To my CCW cyphers,
I just arrived to Denver today and so I want to situate myself on this Land. I begin this letter to you by acknowledging that the land on which we are meeting is the territory of the Cheyenne and Arapaho peoples and all of their ancestors, past, present, and future. Here on this Land, I am committed to undoing white settler colonialism in the ways in which I work, speak, and act as part of my acknowledgement. As a descendant of enslaved Africans on stolen lands, I am among those whose lived realities sit at the intersection of what I call an INTERTWINED ABOMINATION — kidnapped from one land and forced to labor on stolen land… as such I am called to work towards a sisterhood of abolition and decolonization against apartheid, settler colonialism, genocide, and settler occupation everywhere.
For a visual description: I am a light-skinned Black woman wearing three afro-puffs down her head in an afro-puff/mohawk fashion. The puffs are in the color of brown and gold in T27 Marley Hair. It’s giving the lowwww-key version of a HIGH-key Lady Charlotte of Bridgerton. I am wearing a black cowl neck shirt and black pants with a very long jewel green bib necklace and very large silver hoops. Thank you to disability justice activists/theorists who have charged us with making such visual descriptions so that we might all see our bodies and our multiple selves in deeper ways.

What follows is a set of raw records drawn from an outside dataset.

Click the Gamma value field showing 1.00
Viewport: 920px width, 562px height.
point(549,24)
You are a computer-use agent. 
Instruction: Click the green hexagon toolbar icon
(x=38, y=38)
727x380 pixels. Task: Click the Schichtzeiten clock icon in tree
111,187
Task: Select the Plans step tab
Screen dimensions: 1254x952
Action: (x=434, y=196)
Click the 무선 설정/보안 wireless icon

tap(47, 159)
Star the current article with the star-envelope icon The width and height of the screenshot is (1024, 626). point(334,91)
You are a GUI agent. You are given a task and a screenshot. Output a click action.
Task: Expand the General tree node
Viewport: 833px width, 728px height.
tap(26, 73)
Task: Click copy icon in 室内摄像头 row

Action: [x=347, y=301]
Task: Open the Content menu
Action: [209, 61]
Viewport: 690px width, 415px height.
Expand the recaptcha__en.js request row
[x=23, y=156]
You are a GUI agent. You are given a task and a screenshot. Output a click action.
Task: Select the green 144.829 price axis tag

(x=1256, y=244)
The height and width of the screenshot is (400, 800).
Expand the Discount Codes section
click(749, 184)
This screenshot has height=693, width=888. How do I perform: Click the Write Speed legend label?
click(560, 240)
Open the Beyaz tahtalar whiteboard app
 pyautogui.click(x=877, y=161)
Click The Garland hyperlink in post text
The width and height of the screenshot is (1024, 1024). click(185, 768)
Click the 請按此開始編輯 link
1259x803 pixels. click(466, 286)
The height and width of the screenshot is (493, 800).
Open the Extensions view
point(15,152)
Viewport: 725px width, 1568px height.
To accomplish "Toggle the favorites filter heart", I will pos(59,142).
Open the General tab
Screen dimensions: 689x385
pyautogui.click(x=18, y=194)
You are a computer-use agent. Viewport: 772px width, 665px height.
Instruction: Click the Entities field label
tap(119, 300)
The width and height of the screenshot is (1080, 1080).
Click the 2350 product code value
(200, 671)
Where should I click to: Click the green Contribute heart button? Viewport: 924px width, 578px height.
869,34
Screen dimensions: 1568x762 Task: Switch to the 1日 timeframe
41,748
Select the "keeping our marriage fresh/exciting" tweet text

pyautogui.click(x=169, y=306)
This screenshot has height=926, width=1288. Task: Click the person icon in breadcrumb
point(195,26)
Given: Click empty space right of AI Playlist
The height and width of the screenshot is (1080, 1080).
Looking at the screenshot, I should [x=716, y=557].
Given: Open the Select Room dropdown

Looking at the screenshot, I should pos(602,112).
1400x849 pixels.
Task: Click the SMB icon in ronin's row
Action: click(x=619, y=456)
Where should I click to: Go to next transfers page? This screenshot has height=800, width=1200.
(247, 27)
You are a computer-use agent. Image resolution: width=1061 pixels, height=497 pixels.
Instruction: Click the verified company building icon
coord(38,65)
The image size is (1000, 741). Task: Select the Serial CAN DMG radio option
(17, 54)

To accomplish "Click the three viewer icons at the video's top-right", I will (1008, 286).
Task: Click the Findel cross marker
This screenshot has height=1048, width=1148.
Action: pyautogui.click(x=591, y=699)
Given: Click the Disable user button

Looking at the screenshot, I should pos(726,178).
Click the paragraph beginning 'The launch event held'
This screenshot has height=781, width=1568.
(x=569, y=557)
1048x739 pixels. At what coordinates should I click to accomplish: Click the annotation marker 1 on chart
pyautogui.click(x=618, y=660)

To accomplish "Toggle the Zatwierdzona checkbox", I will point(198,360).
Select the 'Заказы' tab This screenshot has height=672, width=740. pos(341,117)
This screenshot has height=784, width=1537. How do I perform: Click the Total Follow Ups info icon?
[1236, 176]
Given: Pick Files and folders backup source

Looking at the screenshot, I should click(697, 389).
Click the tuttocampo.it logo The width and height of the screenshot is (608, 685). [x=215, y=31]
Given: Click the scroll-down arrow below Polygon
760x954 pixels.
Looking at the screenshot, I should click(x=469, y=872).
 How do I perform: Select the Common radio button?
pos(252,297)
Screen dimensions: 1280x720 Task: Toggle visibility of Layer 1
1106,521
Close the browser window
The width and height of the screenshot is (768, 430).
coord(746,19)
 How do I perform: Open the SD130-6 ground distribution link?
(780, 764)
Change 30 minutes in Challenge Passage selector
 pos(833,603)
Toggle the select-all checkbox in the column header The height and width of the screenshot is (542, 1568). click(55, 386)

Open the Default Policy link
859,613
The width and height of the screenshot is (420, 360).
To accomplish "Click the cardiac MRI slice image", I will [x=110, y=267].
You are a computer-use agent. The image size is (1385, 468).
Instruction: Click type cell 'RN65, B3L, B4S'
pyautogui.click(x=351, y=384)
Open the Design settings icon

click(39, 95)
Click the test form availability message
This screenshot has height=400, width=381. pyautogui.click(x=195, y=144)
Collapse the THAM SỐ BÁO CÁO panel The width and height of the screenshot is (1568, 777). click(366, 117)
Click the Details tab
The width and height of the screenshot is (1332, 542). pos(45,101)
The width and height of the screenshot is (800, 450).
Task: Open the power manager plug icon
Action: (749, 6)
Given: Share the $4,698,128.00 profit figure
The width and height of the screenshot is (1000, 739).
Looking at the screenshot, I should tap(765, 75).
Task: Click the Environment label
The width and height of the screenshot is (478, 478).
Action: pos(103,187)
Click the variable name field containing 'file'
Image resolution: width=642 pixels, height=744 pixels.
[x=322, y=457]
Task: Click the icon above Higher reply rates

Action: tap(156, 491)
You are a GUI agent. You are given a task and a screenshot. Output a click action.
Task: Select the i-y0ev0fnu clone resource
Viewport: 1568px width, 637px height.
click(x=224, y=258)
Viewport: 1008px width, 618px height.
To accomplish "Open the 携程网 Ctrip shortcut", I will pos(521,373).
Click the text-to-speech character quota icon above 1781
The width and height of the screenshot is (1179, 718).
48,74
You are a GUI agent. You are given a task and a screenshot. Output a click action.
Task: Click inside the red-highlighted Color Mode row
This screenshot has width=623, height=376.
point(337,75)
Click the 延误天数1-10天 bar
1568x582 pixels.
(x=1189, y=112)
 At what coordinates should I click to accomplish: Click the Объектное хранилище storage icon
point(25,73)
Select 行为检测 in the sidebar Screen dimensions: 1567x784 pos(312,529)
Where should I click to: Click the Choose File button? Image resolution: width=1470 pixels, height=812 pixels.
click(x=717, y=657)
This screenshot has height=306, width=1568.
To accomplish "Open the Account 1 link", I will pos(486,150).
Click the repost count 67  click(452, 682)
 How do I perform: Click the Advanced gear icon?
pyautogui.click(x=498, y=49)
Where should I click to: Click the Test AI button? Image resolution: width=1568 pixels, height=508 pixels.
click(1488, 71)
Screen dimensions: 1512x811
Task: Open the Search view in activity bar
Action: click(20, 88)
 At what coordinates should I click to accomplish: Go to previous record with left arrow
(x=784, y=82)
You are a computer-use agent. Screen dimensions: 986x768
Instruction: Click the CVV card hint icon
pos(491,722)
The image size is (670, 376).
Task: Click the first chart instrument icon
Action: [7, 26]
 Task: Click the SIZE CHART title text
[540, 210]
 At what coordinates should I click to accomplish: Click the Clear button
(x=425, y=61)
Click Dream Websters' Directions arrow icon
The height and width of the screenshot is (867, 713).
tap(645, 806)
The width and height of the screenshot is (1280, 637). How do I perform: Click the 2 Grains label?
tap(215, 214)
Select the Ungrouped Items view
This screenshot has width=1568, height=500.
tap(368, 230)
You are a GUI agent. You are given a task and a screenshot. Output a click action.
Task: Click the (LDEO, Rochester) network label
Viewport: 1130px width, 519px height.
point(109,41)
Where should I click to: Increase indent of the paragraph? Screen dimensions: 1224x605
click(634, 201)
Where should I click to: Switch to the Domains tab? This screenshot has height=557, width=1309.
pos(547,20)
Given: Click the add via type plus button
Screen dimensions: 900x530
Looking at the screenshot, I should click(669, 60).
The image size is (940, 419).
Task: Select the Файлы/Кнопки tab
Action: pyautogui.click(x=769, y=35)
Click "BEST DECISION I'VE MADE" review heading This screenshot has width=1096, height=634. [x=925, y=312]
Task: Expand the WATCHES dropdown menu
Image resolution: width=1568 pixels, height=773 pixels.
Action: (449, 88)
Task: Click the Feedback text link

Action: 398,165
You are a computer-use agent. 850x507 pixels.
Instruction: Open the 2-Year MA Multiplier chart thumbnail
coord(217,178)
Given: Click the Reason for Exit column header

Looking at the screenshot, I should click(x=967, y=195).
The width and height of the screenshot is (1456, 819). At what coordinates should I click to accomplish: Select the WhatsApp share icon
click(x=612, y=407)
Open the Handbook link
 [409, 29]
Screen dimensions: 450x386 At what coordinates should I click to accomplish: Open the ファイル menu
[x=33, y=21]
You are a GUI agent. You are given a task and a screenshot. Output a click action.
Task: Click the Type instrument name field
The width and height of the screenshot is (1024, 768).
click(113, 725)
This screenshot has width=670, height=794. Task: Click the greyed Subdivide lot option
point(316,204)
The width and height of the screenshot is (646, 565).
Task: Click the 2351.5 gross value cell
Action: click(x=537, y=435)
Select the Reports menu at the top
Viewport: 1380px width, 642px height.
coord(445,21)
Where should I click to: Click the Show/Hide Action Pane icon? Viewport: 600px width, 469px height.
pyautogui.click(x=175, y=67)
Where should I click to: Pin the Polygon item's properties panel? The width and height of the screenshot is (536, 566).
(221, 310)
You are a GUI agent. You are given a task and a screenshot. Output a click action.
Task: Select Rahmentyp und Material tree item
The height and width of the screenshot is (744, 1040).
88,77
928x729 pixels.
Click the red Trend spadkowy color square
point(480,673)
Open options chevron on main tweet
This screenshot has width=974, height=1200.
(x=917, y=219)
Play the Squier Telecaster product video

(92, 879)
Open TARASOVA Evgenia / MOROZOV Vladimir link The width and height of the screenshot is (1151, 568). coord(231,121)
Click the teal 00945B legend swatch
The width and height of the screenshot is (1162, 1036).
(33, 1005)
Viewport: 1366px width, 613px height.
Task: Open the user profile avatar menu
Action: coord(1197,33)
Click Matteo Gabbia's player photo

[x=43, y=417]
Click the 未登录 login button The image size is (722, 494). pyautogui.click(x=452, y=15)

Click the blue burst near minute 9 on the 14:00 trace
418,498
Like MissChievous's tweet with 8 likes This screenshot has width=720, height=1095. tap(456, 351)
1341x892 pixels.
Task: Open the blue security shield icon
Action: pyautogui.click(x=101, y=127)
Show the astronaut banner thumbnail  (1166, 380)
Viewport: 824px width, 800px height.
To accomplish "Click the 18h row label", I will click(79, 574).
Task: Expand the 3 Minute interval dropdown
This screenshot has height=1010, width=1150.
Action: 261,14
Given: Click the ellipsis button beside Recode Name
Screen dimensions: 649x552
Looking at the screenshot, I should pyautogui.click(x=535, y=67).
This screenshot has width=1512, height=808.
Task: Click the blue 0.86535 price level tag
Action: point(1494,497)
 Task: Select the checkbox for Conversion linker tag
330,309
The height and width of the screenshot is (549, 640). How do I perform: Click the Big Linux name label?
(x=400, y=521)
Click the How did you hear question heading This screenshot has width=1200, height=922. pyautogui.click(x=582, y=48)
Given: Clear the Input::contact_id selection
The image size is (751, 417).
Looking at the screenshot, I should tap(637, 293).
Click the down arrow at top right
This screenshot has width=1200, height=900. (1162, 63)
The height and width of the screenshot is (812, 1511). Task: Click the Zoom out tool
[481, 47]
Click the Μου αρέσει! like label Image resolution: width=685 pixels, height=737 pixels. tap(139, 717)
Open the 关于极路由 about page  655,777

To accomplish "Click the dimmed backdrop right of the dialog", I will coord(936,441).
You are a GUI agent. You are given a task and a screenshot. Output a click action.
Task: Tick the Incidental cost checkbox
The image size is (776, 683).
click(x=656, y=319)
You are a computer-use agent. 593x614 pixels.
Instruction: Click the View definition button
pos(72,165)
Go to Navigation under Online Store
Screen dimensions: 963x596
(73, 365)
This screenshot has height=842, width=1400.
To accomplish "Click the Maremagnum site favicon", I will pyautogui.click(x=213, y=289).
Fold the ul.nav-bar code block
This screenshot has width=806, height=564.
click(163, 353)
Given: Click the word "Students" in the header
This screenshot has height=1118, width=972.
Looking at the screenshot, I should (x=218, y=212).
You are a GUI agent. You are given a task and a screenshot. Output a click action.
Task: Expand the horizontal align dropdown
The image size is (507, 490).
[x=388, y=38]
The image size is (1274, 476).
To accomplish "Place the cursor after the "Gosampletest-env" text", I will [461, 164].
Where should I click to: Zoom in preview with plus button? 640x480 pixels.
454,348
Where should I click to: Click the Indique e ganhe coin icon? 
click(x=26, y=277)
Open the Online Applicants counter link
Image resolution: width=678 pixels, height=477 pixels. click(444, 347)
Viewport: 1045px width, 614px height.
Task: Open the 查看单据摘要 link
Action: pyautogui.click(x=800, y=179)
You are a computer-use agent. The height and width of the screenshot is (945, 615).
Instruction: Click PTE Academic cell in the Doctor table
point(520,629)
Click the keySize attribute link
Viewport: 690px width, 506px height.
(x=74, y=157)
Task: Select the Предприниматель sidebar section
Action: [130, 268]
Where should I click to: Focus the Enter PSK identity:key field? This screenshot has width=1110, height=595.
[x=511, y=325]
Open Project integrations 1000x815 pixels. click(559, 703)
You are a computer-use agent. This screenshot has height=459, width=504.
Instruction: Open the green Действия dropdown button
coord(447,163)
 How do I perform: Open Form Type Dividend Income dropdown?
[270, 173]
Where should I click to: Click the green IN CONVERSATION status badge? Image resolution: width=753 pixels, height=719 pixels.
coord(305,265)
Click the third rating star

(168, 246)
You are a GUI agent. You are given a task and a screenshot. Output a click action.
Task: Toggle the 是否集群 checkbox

We have come together on this day of the conference to move towards radical imaginings. For something like that, I always turn to Black feminisms and go way back for inspiration, examples, and ways forward. This time I found myself sitting with Combahee River Collective Statement as I have so many times in my life. What I am sitting with today is how current this statement feels for me, especially these words:
We realize that the liberation of all oppressed peoples necessitates the destruction of the political-economic systems of capitalism and imperialism as well as patriarchy. We are socialists because we believe that work must be organized for the collective benefit of those who do the work and create the products, and not for the profit of the bosses… We are not convinced, however, that a socialist revolution that is not also a feminist and anti-racist revolution will guarantee our liberation…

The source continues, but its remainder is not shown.